Onwards and upwards! Today’s topic is either something I don’t know- but I’d like to or a conversation with your doctor. Since I’m always learning about CP, I’m not sure where to go with that one! I’ve had frequent conversations with many doctors in Jillian’s care. One that I will never forget is the day we received Jillian’s diagnosis. I actually did a few quick searches and didn’t come up with the story of her diagnosis. Surely, I thought I’ve told the whole story here before!
It was a sunny and unseasonably warm day in October for Toronto. The girls and I were both wearing short sleeved shirts to head into see the NICU followup team. (Most premature babies are followed by a team to see how they are comparing to their peers) Jillian had a sedated MRI performed at the Hospital for Sick Children in September. Knowing results can take a while, I didn’t think it was necessary to ask Adam to take the time off work to come with us. So I went in with both girls in tow.
October 23, 2009 will always be a day etched into my head. Jillian was army crawling (or attempting to) on a blue mat and Lauren was seated beside me asking for a snack. The doctor didn’t keep us waiting long that day. He came in with a medical student in tow and sat down across from me. The med student looked as if she was going to get down and play with Jillian. Instead, I’m pretty sure the doctor sent her out of the room.
Instead of the usual formalities (we switched to this doc because he would focus on what Jillian could do, and not on what she couldn’t) he pulled up a chair and sat directly across from me. The girls were still playing relatively happily on the floor. The doctor started with “We have Jillian’s MRI results…” I wasn’t really prepared for this. Honestly. Even though the MRI was done in September, I figured we’d hear the results from Jillian’s pediatrician and not the follow up clinic.
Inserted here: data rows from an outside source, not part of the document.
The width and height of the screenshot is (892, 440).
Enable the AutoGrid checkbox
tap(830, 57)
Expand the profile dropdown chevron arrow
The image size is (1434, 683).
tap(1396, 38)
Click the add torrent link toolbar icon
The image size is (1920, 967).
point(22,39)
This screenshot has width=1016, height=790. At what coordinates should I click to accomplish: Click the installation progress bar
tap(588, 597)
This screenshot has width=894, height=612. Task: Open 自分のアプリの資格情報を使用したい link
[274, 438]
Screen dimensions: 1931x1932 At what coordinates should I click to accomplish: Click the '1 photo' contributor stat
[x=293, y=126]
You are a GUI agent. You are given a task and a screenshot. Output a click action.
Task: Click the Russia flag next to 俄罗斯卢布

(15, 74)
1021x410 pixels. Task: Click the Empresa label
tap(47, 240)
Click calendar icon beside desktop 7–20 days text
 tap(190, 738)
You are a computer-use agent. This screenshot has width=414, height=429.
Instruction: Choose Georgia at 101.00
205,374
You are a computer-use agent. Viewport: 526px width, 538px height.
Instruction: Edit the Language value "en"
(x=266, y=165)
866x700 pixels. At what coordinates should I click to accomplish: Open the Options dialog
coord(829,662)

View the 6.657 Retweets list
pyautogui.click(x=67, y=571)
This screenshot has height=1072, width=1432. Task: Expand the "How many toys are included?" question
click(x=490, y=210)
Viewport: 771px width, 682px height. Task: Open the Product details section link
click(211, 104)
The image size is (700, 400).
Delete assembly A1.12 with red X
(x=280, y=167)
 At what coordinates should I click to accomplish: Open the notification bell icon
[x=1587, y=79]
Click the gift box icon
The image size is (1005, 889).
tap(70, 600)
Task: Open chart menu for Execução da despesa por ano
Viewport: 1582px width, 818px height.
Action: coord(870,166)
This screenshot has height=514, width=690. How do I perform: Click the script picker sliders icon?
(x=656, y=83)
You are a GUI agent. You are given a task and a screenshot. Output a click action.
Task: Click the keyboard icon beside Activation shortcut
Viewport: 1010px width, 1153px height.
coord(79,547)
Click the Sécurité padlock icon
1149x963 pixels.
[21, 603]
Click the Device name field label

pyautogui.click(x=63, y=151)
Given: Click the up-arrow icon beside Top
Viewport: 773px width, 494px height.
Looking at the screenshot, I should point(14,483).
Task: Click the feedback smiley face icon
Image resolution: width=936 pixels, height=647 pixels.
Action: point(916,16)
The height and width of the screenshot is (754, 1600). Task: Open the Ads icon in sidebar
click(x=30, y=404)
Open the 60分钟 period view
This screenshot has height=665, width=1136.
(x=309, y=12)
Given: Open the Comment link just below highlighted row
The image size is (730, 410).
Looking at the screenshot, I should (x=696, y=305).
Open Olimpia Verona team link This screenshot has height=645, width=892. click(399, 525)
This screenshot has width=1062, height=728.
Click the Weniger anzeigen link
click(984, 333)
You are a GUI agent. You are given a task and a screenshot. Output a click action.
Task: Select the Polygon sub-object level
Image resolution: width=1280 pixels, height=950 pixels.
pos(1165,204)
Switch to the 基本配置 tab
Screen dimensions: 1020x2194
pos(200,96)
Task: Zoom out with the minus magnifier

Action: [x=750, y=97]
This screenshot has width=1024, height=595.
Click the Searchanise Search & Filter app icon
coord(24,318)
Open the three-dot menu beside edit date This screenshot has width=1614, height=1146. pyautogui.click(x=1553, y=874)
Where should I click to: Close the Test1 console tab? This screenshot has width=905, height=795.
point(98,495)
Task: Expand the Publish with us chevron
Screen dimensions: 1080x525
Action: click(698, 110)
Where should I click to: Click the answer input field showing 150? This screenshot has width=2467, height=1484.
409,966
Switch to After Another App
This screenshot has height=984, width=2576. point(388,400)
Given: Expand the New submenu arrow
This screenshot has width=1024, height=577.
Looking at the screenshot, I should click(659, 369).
I had known something was up. I knew something was up when Jillian was 6 months old (via calendar, not adjusted). Although we’re not supposed to compare children, I knew what I was looking for in “typically developing” children. Jillian was no where near that- even when factoring in her adjusted age. And although I suspected something was up, I was still surprised when the doctor said “She has cerebral palsy. As far as we can tell right now, spastic diplegia”.
The room seemed to spin a little. I had a weird feeling in the pit of my stomach. Lauren asked for a snack and Jillian needed a drink (and a nap.) I felt as if I had the wind knocked out of me. But somehow, surprisingly (to me), the world continued to turn.
Before we left the office, the doctor put his hand gently on my knee (I always feel I need to say that it wasn’t creepy!) and said “It’s ok to grieve”. What? What did he mean?! I only associated grief with death! I still had 2 relatively healthy (and alive) children. It wasn’t until a few weeks later I understood what he meant.
Just as grief has a process, so does parenting. And even moreso, special needs parenting. I find myself at times reevaluating our dreams and goals, but I’m pretty sure that’s a “typical” parenting thing.